As necessidades espirituais são as variáveis que motivam a procura de significado ou propósito na vida e que ajudam a pessoa a transcender as dificuldades e o sofrimento. Segundo Pinto, Caldeira, Martins (2012, p.9) ao analisar vários estudos no âmbito das necessidades espirituais, concluíram que as necessidades espirituais mais expressas em CP são: “(…) a procura de um sentido na vida, esperança/otimismo, perdão, conforto e segurança, relacionamento, revisão de vida e conclusão de assuntos pendentes, amor, garantia do bem-estar familiar, preparação do corpo para a morte, crenças e práticas religiosas ou espirituais”.

Os profissionais de saúde devem refletir sobre a sua própria espiritualidade, de modo, a estarem despertos para a importância do cuidado espiritual, a modos de conseguirem compreender as necessidades espirituais da pessoa que se encontra em fim de vida, como nos refere o estudo divulgado por Caldeira [et al.], (2011) Cit. por Sapage (2015, p.28), “(…) a tomada de consciência da sua própria espiritualidade e a compreensão da espiritualidade como facilitadora do conhecimento do sentido da vida, são motivos imperativos para a integração do cuidado espiritual no plano de cuidados ao doente.” O cuidado espiritual caracteriza-se pela relação com o outro, pela presença consciente e pela existência de um objetivo que gera ganhos em saúde integrados no seio da equipa multidisciplinar.
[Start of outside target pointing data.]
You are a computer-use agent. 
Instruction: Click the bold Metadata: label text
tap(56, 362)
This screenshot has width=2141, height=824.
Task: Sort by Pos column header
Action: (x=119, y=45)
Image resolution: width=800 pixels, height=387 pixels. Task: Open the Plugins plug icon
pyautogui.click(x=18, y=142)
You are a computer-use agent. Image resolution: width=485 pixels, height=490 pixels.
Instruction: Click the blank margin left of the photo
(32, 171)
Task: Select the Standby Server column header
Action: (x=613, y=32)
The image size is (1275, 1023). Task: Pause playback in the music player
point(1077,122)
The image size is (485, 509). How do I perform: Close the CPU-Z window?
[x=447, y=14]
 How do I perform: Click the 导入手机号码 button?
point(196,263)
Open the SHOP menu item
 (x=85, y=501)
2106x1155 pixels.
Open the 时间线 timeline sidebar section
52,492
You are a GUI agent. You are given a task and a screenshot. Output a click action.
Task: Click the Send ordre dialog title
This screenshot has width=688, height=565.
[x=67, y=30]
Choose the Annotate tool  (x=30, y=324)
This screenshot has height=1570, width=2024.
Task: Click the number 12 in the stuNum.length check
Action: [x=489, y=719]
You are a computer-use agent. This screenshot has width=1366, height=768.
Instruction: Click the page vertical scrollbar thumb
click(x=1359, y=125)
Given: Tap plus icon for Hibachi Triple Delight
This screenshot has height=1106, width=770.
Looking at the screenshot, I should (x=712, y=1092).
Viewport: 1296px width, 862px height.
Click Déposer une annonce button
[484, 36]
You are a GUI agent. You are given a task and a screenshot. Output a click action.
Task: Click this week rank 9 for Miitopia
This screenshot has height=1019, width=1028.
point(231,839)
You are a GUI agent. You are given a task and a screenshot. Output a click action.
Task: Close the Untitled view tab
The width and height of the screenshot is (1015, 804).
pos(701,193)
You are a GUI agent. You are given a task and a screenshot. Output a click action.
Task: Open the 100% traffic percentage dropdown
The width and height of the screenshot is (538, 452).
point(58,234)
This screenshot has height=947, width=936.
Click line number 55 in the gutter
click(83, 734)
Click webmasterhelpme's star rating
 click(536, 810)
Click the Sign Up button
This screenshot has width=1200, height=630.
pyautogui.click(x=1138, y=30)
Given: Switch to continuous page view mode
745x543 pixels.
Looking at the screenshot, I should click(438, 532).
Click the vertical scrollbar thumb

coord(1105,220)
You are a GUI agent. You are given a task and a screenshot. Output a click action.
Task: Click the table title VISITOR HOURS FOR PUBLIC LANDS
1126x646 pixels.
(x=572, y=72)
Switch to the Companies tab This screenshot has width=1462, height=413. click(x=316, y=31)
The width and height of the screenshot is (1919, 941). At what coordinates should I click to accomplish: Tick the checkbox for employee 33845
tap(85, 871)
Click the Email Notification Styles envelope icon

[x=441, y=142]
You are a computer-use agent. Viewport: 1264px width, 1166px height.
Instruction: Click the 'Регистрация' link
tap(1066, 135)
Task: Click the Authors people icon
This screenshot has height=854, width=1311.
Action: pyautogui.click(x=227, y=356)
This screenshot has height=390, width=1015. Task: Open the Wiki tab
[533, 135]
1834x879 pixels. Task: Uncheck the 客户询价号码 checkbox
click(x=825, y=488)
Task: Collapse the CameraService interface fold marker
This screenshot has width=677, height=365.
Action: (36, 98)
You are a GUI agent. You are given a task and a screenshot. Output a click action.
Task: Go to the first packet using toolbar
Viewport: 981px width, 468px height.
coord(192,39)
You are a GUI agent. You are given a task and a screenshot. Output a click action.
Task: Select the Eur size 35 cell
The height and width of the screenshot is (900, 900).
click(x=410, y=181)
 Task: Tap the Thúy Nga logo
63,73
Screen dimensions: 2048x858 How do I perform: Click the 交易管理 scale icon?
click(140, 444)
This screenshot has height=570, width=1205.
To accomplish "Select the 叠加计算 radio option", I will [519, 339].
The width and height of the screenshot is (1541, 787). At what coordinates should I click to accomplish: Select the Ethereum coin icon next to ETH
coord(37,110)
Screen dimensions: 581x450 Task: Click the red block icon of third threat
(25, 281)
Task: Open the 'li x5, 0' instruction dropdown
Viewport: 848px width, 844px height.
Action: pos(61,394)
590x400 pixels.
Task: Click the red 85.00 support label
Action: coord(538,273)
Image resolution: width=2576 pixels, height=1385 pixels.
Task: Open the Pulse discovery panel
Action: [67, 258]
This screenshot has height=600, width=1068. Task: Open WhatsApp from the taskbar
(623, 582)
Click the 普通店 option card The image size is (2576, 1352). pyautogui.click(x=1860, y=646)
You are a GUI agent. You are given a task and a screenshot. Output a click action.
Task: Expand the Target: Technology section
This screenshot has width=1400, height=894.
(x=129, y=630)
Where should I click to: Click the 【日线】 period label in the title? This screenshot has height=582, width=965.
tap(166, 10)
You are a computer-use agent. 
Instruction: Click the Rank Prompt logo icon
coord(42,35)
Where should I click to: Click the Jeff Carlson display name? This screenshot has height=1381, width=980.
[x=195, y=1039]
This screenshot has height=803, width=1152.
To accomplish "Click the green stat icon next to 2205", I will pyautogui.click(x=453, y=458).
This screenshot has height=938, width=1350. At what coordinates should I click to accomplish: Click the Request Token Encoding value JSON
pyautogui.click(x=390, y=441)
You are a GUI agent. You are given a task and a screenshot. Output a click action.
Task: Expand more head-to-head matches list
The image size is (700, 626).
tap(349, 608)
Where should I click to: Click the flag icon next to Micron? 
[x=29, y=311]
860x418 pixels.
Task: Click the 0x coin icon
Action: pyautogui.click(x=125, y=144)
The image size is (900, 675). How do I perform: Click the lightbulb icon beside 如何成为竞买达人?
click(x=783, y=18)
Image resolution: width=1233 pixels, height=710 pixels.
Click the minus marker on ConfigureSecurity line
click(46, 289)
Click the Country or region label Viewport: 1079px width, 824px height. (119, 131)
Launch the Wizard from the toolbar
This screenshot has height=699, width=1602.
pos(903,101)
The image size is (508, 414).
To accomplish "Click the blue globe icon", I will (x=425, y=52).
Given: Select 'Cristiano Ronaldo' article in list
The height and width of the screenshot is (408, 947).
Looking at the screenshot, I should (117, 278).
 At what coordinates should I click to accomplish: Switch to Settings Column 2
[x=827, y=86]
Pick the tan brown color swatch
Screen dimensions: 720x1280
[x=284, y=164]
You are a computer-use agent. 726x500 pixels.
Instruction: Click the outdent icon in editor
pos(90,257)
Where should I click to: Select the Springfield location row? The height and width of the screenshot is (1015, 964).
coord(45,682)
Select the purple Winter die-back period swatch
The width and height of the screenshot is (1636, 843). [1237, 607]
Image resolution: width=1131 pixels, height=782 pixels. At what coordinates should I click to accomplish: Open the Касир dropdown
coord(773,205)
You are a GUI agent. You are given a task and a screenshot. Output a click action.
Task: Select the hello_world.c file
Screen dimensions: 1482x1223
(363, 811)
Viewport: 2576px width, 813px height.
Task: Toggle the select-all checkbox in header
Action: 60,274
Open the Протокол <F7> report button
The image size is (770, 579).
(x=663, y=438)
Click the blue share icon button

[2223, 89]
Este cuidado assenta em quatro princípios fundamentais: a intuição; a relação interpessoal; o altruísmo e a integração. Os profissionais de saúde em primeiro lugar devem reconhecer que a pessoa tem necessidades espirituais e, depois identificar o momento adequado para intervir (intuição). Para além destas evidências, ressalvam que a essência destes cuidados é mais que a presença física, é necessário comunicar de forma assertiva e eficaz (relação interpessoal), colocando sempre em primeiro plano as necessidades da pessoa (altruísmo). Por fim, sendo a espiritualidade uma dimensão que abarca todos os aspetos da vida humana (integração), pressupõe uma abordagem holística (Pinto, 2011; Sapage, 2015).

Neste contexto, a dimensão espiritual deve ser foco dos cuidados por parte dos profissionais de saúde, contribuindo de forma inequívoca para a qualidade dos cuidados prestados.

71

Cada pessoa é um ser único e irrepetível, com a sua história, crenças e valores, logo o profissional de saúde deverá incorporar no plano de cuidados a avaliação da saúde espiritual, uma vez que demonstra a inclusão cultural e compreende o doente como um todo, promovendo uma resposta adequada às necessidades do doente e ao processo de morrer, de modo a dar o máximo de conforto possível em cada momento, ajudar a viver em paz consigo e com o mundo. A evidência científica tem demonstrado que os doentes em fim de vida valorizam muito a dimensão espiritual, “(…) atuam como importantes mecanismos de coping, servindo de apoio, alento e esperança (Bousso [et al.], 2010 Cit. por Sapage, 2015, p.19), razões pelas quais não deve ser descurado o cuidado espiritual por parte dos profissionais de saúde, seja ao nível da prestação de cuidados, seja ao nível da investigação e ensino, de modo, a conseguirmos atender de forma eficaz e eficiente, as necessidades espirituais da pessoa.